■ WHAT NEEDS TO BE DONE
Reproduce the lines beginning with the one that contains "Where should I click to: Click breadcrumb" and continuing through the end of the records, keeping the requests unchanged. Multiply every coordinate in the answers by 1.65 and round it to a whole number, with halves rounded up.

■ MATERIAL FOR THIS TASK

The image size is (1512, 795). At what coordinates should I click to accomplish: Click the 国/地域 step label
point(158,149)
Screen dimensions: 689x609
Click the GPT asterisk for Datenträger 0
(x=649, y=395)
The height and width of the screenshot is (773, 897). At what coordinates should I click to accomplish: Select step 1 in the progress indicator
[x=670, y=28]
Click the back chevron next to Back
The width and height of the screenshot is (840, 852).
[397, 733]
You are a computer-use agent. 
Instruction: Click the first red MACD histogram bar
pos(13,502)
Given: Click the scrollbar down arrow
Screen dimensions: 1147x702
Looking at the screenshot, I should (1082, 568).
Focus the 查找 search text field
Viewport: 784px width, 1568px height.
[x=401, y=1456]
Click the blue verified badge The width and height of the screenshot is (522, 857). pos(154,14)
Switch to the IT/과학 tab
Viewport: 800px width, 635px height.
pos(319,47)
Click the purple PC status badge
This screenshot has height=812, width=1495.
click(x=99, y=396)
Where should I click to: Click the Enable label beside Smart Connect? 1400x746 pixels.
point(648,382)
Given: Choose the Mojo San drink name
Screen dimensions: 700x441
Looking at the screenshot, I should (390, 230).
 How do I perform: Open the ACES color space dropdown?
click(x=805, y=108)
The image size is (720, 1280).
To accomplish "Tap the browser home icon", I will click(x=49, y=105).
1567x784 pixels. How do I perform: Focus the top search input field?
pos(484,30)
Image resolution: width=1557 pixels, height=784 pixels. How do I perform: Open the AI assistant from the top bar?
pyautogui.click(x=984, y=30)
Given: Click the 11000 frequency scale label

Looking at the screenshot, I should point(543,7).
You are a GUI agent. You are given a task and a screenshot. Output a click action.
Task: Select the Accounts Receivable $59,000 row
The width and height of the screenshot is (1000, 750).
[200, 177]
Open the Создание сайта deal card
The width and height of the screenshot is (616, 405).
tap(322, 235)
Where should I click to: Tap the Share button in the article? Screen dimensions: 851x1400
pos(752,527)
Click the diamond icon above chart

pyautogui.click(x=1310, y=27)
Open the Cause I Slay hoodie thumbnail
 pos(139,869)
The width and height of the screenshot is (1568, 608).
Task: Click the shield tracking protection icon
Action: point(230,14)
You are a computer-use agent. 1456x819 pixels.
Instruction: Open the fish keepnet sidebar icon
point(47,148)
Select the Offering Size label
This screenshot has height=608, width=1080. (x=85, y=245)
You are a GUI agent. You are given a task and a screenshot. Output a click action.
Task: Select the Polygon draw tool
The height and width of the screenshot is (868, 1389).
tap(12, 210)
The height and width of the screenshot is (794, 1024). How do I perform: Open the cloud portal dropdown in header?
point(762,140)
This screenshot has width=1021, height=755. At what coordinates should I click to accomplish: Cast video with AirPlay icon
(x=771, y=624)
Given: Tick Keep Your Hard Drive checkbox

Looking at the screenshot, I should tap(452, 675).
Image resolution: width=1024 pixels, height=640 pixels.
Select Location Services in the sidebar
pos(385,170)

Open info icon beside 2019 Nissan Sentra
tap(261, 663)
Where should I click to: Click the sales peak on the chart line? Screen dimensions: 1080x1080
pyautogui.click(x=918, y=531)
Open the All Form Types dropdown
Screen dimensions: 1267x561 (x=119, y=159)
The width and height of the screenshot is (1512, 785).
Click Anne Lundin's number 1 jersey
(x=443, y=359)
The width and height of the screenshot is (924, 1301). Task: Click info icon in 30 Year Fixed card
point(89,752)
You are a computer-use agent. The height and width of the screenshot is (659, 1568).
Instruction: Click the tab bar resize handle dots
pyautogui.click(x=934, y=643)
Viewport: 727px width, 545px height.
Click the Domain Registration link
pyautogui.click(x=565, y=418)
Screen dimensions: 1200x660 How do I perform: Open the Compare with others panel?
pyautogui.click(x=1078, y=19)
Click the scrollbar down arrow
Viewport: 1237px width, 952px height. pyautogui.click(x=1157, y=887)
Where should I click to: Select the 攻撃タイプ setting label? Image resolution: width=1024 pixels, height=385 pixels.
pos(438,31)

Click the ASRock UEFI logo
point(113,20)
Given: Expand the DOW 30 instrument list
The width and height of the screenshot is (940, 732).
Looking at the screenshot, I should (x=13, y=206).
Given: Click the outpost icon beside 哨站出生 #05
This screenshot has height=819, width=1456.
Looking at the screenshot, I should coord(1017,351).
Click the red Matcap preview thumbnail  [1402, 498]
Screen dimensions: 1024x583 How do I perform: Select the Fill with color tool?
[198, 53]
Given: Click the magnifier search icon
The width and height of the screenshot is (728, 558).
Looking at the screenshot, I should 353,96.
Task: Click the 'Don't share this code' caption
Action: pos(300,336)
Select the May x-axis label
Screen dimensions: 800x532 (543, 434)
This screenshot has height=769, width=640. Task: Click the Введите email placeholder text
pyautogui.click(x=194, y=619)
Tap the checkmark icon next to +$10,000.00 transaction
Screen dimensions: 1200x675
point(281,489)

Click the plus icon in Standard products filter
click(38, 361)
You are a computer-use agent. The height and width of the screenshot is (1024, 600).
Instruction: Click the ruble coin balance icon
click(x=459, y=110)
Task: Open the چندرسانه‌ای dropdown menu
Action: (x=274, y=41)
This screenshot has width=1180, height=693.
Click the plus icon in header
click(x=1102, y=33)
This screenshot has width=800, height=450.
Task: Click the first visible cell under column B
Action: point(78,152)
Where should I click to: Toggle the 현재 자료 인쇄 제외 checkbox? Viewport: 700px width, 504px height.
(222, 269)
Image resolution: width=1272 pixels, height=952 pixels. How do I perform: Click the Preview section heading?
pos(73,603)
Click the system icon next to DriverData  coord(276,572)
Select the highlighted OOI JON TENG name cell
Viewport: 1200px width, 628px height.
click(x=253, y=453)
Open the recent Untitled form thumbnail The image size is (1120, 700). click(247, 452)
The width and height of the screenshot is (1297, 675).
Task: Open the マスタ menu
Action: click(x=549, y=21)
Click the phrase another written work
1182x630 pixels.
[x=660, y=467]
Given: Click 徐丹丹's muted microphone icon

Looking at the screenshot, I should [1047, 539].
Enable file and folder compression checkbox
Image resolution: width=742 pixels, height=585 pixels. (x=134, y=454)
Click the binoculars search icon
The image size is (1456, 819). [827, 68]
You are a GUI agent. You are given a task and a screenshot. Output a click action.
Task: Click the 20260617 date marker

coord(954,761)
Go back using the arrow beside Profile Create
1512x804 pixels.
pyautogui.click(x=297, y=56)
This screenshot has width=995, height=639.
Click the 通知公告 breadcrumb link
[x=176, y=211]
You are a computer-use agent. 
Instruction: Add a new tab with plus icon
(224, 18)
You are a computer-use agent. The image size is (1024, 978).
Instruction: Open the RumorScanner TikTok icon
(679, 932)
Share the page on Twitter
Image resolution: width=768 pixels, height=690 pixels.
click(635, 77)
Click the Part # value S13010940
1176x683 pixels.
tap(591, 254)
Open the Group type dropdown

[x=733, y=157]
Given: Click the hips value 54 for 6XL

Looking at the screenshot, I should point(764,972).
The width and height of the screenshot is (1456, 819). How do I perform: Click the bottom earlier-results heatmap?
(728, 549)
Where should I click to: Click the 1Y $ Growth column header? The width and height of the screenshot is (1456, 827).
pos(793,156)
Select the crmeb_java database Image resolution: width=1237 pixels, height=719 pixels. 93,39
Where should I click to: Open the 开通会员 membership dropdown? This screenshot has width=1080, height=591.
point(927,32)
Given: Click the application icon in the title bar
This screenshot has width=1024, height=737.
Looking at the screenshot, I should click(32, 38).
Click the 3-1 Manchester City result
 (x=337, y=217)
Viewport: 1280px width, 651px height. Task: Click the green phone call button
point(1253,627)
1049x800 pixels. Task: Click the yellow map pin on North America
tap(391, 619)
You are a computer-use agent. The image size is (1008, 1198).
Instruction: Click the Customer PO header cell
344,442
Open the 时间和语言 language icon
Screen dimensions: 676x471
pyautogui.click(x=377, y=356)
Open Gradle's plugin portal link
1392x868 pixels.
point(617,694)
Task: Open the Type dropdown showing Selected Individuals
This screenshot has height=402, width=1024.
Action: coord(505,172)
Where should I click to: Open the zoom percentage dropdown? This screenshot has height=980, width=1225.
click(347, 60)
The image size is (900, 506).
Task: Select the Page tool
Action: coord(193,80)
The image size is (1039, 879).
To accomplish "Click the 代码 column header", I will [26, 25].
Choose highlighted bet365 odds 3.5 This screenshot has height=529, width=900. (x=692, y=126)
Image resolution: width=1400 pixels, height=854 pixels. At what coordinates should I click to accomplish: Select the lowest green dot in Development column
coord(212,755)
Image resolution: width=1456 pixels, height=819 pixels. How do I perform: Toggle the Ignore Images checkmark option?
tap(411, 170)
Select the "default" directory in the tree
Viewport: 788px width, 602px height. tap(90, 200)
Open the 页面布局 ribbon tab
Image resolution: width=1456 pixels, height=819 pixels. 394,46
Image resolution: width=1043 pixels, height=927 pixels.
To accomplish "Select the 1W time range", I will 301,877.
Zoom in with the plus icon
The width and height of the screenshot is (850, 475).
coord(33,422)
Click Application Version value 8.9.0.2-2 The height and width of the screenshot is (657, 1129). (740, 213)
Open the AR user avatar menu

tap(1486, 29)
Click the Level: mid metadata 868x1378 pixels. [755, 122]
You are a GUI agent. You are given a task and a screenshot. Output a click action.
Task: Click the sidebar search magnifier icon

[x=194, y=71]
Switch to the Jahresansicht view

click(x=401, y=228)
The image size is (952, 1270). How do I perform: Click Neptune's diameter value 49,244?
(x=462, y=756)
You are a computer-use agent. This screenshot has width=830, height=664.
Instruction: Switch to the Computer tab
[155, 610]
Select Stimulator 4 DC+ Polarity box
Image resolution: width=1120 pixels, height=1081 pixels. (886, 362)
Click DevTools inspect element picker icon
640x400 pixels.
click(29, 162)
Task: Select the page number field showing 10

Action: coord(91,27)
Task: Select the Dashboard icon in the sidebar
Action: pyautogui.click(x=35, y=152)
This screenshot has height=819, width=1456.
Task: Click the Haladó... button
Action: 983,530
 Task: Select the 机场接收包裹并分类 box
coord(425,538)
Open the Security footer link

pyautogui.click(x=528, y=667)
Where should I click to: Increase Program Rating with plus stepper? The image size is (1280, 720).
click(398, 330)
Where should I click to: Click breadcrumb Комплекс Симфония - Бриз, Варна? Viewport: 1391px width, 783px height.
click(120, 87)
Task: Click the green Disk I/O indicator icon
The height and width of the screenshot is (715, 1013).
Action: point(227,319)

■ WORKED ANSWER
Where should I click to: Click breadcrumb Комплекс Симфония - Бриз, Варна? Viewport: 1391px width, 783px height.
click(198, 144)
Task: Click the green Disk I/O indicator icon
The height and width of the screenshot is (715, 1013).
Action: point(375,526)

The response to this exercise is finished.